Welcome To Tax Poverty Week
Someone or other has decided that this is Living Wage Week. A far better name, one that properly describes the reality, is Tax Poverty Week.
I've a long piece here laying out the basic argument. Cutting to the chase the core arguiment is very simple. The sugggested Living Wage of 7.20 an hour is a pre-tax wage. Once you've taken off the tax and NI due on that sum the resulting post-tax income is only 50 pounds a year different from what the minimum wage untaxed would be. Therefore the minimum wage is indeed the living wage except for the depredations that government makes into the pocketbooks of the poor.
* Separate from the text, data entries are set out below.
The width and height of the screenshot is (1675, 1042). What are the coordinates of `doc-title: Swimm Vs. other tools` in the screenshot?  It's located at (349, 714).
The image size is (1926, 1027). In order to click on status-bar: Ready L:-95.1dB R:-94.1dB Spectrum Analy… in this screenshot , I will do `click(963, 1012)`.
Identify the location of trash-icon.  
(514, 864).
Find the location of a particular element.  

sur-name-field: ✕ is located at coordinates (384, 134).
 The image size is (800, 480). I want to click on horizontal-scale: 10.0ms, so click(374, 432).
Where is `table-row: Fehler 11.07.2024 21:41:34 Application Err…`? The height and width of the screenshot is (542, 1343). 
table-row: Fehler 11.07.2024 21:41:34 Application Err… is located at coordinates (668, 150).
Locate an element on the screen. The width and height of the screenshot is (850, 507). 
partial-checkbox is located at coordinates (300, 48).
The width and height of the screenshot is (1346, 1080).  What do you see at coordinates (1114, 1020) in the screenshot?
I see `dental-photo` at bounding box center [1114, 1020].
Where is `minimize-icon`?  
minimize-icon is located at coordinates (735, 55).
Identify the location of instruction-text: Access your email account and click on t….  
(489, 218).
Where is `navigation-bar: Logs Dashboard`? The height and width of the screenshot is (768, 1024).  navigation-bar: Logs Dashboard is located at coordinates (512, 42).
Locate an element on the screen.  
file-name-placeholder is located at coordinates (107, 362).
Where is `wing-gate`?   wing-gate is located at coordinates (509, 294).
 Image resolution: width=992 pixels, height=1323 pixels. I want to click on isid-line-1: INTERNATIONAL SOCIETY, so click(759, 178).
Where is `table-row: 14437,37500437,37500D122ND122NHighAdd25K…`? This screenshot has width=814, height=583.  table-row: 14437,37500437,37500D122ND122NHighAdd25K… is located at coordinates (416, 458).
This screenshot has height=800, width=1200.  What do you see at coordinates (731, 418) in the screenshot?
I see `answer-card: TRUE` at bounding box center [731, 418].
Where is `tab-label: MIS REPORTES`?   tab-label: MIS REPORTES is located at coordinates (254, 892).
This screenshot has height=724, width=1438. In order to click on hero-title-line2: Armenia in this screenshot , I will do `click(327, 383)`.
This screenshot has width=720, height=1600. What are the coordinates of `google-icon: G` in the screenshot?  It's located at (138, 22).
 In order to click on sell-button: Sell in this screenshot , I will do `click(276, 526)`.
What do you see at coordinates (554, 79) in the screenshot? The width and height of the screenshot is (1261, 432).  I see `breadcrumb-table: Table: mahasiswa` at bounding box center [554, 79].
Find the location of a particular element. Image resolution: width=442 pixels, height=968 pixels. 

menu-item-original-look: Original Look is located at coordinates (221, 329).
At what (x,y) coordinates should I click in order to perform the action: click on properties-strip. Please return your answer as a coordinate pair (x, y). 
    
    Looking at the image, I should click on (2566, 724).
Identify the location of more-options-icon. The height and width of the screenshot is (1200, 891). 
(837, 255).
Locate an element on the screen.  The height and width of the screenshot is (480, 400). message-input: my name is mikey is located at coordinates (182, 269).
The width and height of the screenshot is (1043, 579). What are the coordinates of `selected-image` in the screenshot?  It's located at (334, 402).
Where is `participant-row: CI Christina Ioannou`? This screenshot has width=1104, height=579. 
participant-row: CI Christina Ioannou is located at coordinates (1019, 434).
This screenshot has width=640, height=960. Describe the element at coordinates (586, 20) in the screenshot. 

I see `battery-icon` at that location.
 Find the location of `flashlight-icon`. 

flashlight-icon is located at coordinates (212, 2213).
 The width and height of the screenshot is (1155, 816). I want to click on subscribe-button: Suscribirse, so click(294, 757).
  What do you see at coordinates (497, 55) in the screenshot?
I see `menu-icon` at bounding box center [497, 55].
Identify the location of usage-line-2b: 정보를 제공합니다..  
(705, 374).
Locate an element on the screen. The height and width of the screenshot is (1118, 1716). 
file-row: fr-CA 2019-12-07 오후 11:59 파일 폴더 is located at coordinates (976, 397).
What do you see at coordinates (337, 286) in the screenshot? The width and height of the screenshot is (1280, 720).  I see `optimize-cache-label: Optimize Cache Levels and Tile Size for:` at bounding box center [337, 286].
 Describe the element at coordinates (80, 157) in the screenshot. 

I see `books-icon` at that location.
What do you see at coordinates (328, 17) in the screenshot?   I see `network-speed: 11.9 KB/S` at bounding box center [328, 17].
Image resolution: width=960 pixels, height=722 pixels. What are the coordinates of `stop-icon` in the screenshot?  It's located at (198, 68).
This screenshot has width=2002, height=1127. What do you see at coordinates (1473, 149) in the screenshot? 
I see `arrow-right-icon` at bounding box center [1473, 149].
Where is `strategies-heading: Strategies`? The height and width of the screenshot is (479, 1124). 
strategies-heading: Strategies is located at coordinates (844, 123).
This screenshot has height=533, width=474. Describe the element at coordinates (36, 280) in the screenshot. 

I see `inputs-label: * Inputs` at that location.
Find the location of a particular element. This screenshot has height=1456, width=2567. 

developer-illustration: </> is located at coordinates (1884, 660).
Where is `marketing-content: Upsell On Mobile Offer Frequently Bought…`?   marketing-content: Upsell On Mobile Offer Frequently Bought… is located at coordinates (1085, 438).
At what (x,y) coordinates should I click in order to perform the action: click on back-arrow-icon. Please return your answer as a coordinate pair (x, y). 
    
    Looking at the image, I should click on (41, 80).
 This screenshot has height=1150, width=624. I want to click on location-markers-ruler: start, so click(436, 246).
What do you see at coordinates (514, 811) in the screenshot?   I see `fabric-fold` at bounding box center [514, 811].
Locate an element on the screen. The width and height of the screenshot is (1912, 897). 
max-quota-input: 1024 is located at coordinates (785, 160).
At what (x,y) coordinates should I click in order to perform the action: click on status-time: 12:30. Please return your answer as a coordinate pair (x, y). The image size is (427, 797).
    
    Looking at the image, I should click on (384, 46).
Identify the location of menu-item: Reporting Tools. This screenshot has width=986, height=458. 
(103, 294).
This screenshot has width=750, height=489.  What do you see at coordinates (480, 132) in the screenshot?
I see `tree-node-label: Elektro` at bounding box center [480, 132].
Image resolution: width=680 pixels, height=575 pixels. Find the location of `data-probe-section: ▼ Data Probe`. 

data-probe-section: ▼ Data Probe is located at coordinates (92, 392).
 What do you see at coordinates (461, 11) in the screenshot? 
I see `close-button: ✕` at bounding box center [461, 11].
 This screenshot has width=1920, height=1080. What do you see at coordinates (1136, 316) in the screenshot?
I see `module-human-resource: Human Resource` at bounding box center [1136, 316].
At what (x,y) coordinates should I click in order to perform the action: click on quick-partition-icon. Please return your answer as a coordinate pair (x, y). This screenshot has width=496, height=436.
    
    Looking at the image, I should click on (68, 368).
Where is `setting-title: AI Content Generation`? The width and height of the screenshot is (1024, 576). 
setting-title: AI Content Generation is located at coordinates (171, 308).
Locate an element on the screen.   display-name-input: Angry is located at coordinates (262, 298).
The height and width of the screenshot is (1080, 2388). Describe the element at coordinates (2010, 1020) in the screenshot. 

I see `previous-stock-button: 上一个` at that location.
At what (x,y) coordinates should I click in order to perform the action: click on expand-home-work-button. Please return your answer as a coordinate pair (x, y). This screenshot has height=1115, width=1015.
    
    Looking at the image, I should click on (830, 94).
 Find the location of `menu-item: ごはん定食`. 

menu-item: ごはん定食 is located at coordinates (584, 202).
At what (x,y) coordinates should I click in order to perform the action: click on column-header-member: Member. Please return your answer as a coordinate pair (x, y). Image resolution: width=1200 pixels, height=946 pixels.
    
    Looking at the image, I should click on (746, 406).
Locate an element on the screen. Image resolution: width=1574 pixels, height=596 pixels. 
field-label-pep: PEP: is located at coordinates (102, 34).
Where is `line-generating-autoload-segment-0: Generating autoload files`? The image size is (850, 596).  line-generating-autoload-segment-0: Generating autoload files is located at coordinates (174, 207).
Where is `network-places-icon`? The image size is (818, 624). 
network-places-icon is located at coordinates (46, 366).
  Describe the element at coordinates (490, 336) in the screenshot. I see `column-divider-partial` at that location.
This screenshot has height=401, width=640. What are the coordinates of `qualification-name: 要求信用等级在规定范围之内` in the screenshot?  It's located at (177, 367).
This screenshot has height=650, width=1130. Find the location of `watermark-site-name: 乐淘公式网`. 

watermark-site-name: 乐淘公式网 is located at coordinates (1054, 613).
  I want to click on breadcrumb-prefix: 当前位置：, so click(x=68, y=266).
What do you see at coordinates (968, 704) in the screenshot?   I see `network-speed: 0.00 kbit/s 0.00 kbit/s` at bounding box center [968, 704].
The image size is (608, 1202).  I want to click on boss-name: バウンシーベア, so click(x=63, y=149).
That is, the poor are being taxed into poverty, it isn't that employers are paying too little. So let's start calling it what it is: tax poverty.
So my suggestion for this coming week is that every time someone mentions the living wage we should just replace that mention with the phrase "tax poverty".
And then we've got a truly ludicrous suggestion:
Miliband will pledge that in the first year of a Labour government firms which sign up to the living wage will receive a tax rebate of up to £1,000 for every low-paid worker who gets a pay rise, funded by tax and national insurance revenue from the higher wages.
You what? Someone is suggesting that we make sure the working poor have more money by taking more off them in tax?
Eh?
It's really terribly, terribly simple. The UK tax system dips into incomes too far down the scale. Thus if you want the working poor to have more money please, just stop taxing them so damn much.
Intending to tax them more is an insanity worthy of a lunatic asylum.